WebToolsPlanet
Converter Tools

XML to HTML Table Converter

Paste XML with repeating child elements and get an HTML table — column headers come from element names, nested elements are flattened with dot notation, and a live preview shows the result.

Last updated: May 27, 2026

Client-Side Processing
Input Data Stays on Device
Instant Local Execution

Find this tool useful?

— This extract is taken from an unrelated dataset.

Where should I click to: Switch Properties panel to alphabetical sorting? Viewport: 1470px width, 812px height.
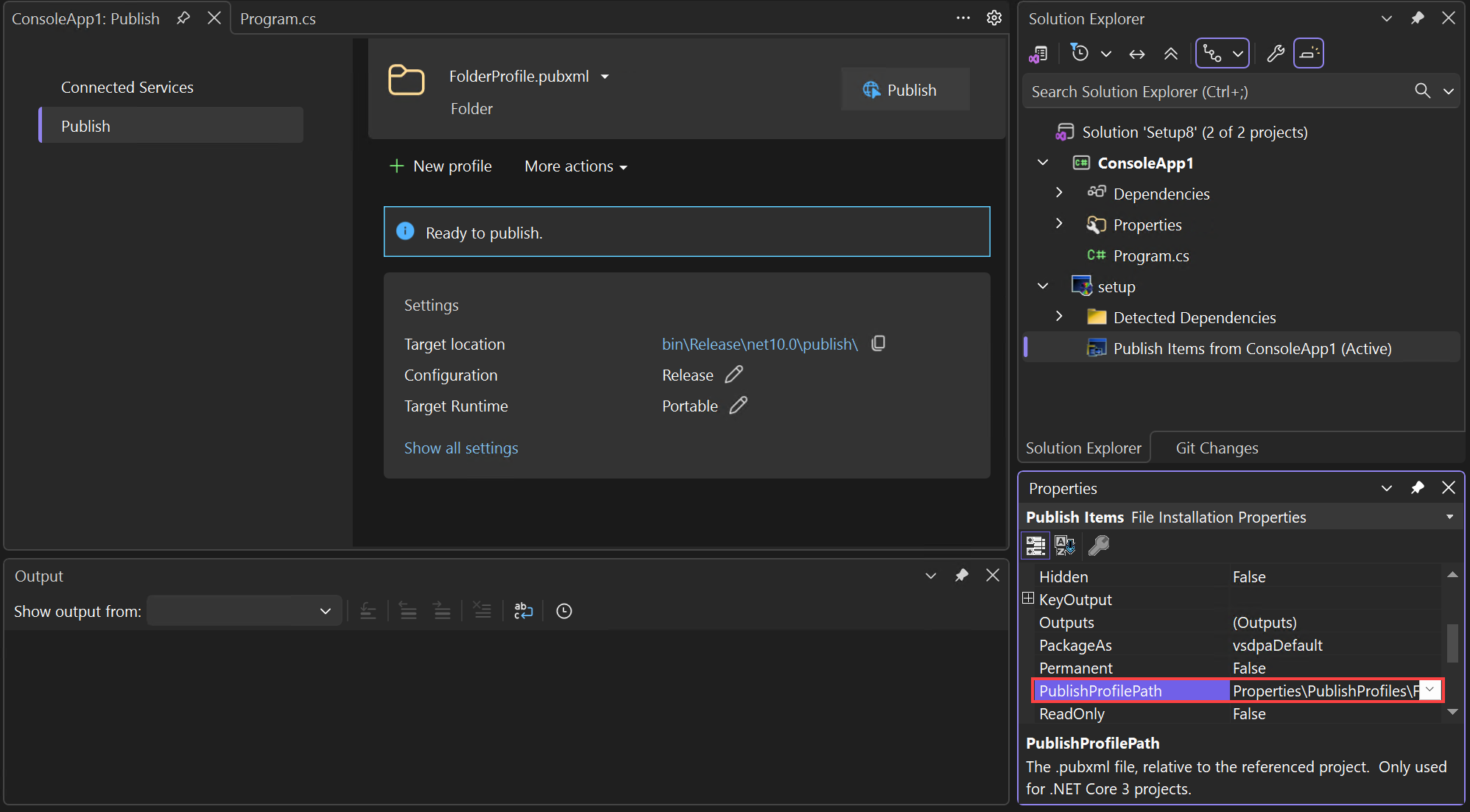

Support the project to keep it free!

Buy me a coffee

What is XML to HTML Table Converter?

Data-oriented XML files (feeds, exports, API responses) often have a repeating element per record — like `<product>` inside `<products>`. Converting this structure to an HTML table by hand means writing `<tr>` and `<td>` for every element, which scales badly for large documents.

This tool parses the XML with the browser DOMParser, detects the repeating record element, flattens each record into a flat key-value map (nested tags become `parent.child` column names), and emits a properly structured `<table>`. An optional inline stylesheet provides a clean, readable default layout — disable it when embedding in a page that provides its own styles.

How to Use XML to HTML Table Converter

1

Paste XML into the left panel.

2

Set the CSS class and toggle the header row and inline styles.

3

Switch to the Preview tab to see the rendered table.

4

Copy the HTML or download it as a .html file.

Common Use Cases

  • Turning an XML data export into a shareable HTML report.
  • Embedding a product feed or API response as a readable table.
  • Generating HTML documentation from an XML configuration listing.
  • Quickly previewing the structure of an XML document as a table.

Example Input and Output

An XML list of products becomes an HTML table with header and data rows.

XML input
<products><product><id>1</id><name>Widget A</name><price>9.99</price></product></products>
HTML output
<table class="xml-table"><thead><tr><th>id</th><th>name</th><th>price</th></tr></thead><tbody><tr><td>1</td><td>Widget A</td><td>9.99</td></tr></tbody></table>

Privacy

All XML parsing and HTML generation happen in your browser. No content is sent to a server.

Nested elements

Nested child elements are flattened with dot-notation keys (e.g. address.city). Deeply nested or recursive XML may produce many columns.

Frequently Asked Questions

How does the tool detect rows?
It looks for repeating child elements under the root — if all children share the same tag name, each is treated as a row. If not, it descends one level to find a repeating group.
What happens to attributes?
Attributes are not currently mapped to columns. The tool focuses on element content. Wrap attribute values in child elements if you need them as columns.
Does this send my XML anywhere?
No. All parsing happens locally in your browser using the built-in DOMParser.